Ricordiamo che  La legge 257, con la quale tra l’altro si riconosceva un “risarcimento” previdenziale ai lavoratori esposti all’amianto, era stata emanata del 1992.

Già nei primi anni di applicazione si erano manifestate 2 dinamiche contrapposte: da una parte, Confindustria, partiti ad essa sensibili, INPS e INAIL hanno cercato di ridimensionare la sua portata; dall’altra,  associazioni di esposti all’amianto, settori di sindacato e parlamentari attenti a questo grave problema hanno operato per estendere i riconoscimenti  là dove la 257 aveva dei limiti: criteri garantisti ed equi per determinare l’esposizione, estensione del riconoscimento anche ai  lavoratori esposti  per meno di 10 anni, applicazione della norma a chi si era dimesso prima del 1992.

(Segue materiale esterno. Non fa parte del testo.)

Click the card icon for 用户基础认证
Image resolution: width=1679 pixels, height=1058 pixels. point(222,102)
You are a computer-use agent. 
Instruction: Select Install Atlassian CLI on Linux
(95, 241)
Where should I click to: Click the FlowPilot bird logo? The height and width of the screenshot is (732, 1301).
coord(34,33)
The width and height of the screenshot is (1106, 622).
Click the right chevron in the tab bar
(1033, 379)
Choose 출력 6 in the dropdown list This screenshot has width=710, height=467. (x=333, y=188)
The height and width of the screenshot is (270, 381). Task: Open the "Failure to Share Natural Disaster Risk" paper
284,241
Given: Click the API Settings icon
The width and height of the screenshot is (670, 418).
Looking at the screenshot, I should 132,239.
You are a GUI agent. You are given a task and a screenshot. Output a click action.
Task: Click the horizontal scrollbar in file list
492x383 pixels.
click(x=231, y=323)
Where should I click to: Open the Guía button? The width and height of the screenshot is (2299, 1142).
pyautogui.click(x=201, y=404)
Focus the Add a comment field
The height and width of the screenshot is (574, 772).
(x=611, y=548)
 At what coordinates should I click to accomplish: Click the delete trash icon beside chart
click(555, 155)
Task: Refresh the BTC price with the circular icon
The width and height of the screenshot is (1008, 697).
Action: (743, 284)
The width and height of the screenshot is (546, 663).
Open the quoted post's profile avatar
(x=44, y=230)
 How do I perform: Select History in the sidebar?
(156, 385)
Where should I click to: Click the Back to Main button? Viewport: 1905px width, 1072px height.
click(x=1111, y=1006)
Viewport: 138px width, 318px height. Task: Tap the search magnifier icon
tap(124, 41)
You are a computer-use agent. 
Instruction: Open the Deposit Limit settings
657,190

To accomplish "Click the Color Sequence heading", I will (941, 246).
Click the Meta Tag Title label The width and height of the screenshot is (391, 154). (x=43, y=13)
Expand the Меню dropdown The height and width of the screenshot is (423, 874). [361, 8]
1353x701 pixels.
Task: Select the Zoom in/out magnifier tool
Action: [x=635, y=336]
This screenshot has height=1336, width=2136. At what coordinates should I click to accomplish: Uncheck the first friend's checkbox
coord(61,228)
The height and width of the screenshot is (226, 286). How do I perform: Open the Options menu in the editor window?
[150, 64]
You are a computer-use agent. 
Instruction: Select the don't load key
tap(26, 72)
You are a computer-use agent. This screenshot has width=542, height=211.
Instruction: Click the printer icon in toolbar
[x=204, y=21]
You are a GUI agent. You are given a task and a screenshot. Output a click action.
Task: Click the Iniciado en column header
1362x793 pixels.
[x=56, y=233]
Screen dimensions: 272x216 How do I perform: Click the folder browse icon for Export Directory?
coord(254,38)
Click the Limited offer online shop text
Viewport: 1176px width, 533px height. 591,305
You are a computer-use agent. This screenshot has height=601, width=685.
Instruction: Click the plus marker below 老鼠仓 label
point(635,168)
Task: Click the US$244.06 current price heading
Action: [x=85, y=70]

Nonostante l’impegno del  movimento dei lavoratori esposti, Negli ultimi anni la legislazione era  peggiorata nettamente con l’introduzione di criteri del tutto restrittivi per il riconoscimento dell’esposizione (le 100 fibre/ litro come media annua calcolata su 8 ore /giorno), il coefficiente moltiplicatore è stato tagliato da 1,5 a 1,25 e reso valido solo ai fini della determinazione dell’importo della pensione, non della maturazione del diritto di accesso (monetizzazione);.

Infine,  è stato stabilito il termine ultimo della presentazione delle domande al 15 giugno 2005: una pietra tombale, una soluzione che invece di risolvere il dramma ne cancellava  la manifestazione.

Ora, assistiamo ad un parziale pentimento, una specie di riparazione. M

Meglio tardi che mai, meglio questo che niente.